As hackers have targeted people as the weakest link in data security, Ms. McLaughlin said administrators have targeted the education of employees to avoid the inadvertent click on a link that could send information pouring out to criminals.
SS&C's phishing education programs were launched more than 10 years ago, Ms. McLaughlin said. “We do a new program every year. We have an intelligent line of defense every day. It's a layered, defense-and-depth approach taken from the military, a deep defense that's several layers into our system.”
She said it incorporates state-of-the-art cybersecurity approaches but also bases its framework on International Organization for Standardization guidelines “going back to the 1940s” as well as criteria from the 2002 Federal Information Security Management Act, a framework for protecting all U.S. government operations, information and assets; Payment Card Industry Security Standards, which sets rules and standards for all credit and debit card transactions; and the National Institute of Standards and Technology's voluntary cybersecurity framework to help organizations manage cybersecurity risk.
“It's not just firewalls and software,” said Mr. Burhance of NewOak. “It's the human element, which is the single biggest threat in cybersecurity. Firms have taken on more secure email measures, with user registration and a second identity or password confirmation. ... It's no surprise managers are more aggressive in monitoring and requiring standards be set for their administrators.”
From the perspective of an alternatives manager, the cybersecurity of its third-party vendors “is critical,” said Dennis McCrary, managing director at private equity manager Pantheon (US) LLC, Chicago. “Everyone's looking at both third-party administrators and our work in general. When we look for a third-party administrator, (cybersecurity) would be at the top of our list.” While Pantheon performs some of its back-office functions internally, it has outsourced some administration to State Street Alternative Investment Solutions.

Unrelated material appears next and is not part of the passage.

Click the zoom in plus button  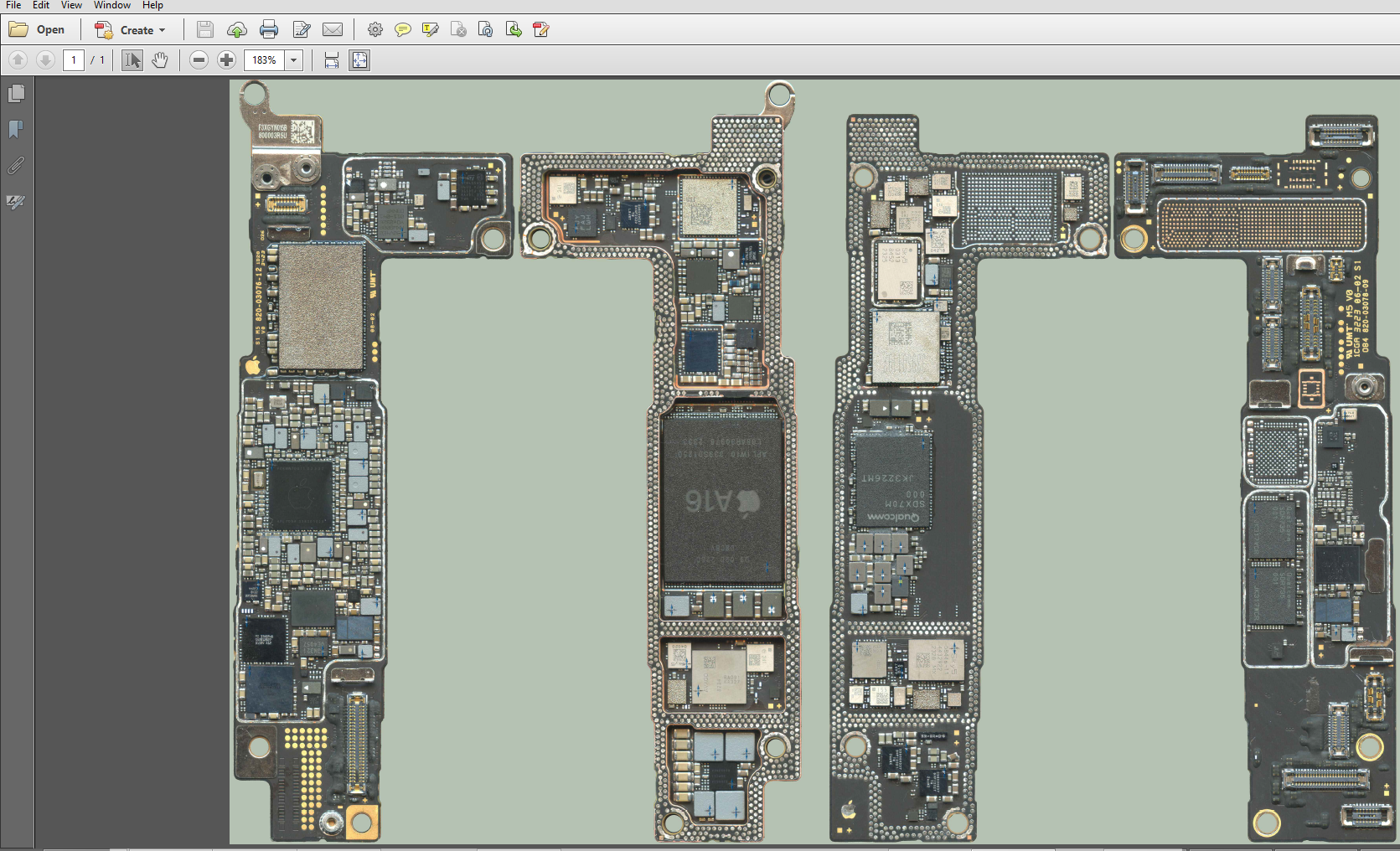pyautogui.click(x=226, y=60)
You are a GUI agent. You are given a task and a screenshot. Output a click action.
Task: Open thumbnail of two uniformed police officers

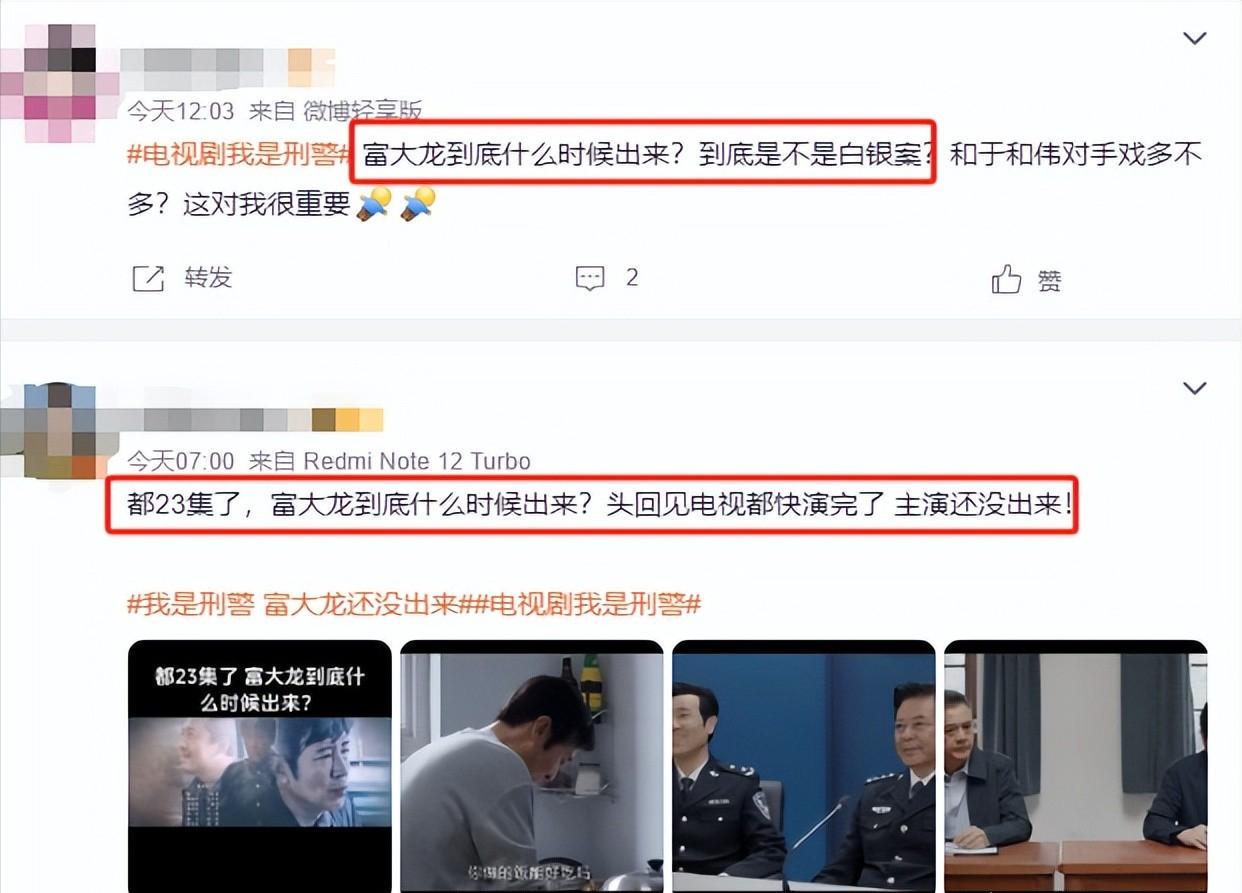[x=804, y=766]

Added Morgan Lewis' Mr. Hirsch: “We're seeing more managers requiring incidence response plans from their vendors and will reject those administrators that don't have them. Some may be satisfied with basic due diligence. The level of rigor (by managers) varies, but the definite trend is to (have) more formal written programs and audits of cybersecurity procedures. In the financial services sector, you're dealing with sensitive information that can be exploited. They have Social Security numbers, account information.”
Third-party administrators also have boosted use of cyberinsurance, said Mr. Burhance at NewOak, who also is on the board of CyberFortis, a cybersecurity firm. “Managers want administrators to have (cyber insurance),” Mr. Burhance said. “Also, managers absolutely have control of the review and testing of cybersecurity needs. Threats change on a daily, weekly, monthly basis. Administrators are required to have a cyber risk policy. ... There are all different points of vulnerability with complex operations.”
While managers are concerned about third-party administrator security, Mr. Burhance doesn't think managers will decide to take more back-office functions in-house. “It would take a lot to bring these activities in-house,” he said. “That said, if they can't find suitable firms that can guard their operations, then sure, it might revert back. But using third-party administrators isn't just about saving money. You need that outside source for compliance and verification. Think back to what happened with Madoff. No one would want to manager to have all the data without having someone outside to monitor.”